Exercise: Down to the last character, transcribe every record.

Information provided:
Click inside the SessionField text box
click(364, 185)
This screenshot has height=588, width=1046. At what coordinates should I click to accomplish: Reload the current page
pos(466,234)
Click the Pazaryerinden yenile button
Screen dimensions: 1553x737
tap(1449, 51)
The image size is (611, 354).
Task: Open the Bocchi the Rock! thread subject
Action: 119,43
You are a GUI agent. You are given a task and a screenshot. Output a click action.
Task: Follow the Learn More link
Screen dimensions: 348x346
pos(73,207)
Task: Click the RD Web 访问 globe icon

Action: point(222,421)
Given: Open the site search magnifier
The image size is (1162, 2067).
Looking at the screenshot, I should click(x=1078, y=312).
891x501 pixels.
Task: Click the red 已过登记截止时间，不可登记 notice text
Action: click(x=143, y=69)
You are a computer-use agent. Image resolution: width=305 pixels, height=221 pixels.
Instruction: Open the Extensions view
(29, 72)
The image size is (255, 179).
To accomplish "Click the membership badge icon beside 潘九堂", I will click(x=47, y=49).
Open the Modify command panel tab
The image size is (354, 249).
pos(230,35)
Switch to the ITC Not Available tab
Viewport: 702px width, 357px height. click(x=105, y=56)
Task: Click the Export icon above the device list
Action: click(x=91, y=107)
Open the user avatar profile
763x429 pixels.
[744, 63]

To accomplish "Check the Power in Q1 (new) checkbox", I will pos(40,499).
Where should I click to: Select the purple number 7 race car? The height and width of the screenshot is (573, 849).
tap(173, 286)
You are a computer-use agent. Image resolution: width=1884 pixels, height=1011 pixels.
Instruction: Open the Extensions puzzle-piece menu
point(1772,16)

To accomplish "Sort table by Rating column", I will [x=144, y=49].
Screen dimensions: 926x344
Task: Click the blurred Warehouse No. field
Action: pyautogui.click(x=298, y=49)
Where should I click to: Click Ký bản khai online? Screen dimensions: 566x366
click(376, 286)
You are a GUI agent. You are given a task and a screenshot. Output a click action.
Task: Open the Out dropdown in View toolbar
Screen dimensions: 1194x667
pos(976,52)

Response area:
Click inside the SessionField text box
click(364, 185)
This screenshot has height=588, width=1046. At what coordinates should I click to accomplish: Reload the current page
pos(466,234)
Click the Pazaryerinden yenile button
Screen dimensions: 1553x737
tap(1449, 51)
The image size is (611, 354).
Task: Open the Bocchi the Rock! thread subject
Action: 119,43
You are a GUI agent. You are given a task and a screenshot. Output a click action.
Task: Follow the Learn More link
Screen dimensions: 348x346
pos(73,207)
Task: Click the RD Web 访问 globe icon

Action: point(222,421)
Given: Open the site search magnifier
The image size is (1162, 2067).
Looking at the screenshot, I should click(x=1078, y=312).
891x501 pixels.
Task: Click the red 已过登记截止时间，不可登记 notice text
Action: click(x=143, y=69)
You are a computer-use agent. Image resolution: width=305 pixels, height=221 pixels.
Instruction: Open the Extensions view
(29, 72)
The image size is (255, 179).
To accomplish "Click the membership badge icon beside 潘九堂", I will click(x=47, y=49).
Open the Modify command panel tab
The image size is (354, 249).
pos(230,35)
Switch to the ITC Not Available tab
Viewport: 702px width, 357px height. click(x=105, y=56)
Task: Click the Export icon above the device list
Action: click(x=91, y=107)
Open the user avatar profile
763x429 pixels.
[744, 63]

To accomplish "Check the Power in Q1 (new) checkbox", I will pos(40,499).
Where should I click to: Select the purple number 7 race car? The height and width of the screenshot is (573, 849).
tap(173, 286)
You are a computer-use agent. Image resolution: width=1884 pixels, height=1011 pixels.
Instruction: Open the Extensions puzzle-piece menu
point(1772,16)

To accomplish "Sort table by Rating column", I will [x=144, y=49].
Screen dimensions: 926x344
Task: Click the blurred Warehouse No. field
Action: pyautogui.click(x=298, y=49)
Where should I click to: Click Ký bản khai online? Screen dimensions: 566x366
click(376, 286)
You are a GUI agent. You are given a task and a screenshot. Output a click action.
Task: Open the Out dropdown in View toolbar
Screen dimensions: 1194x667
pos(976,52)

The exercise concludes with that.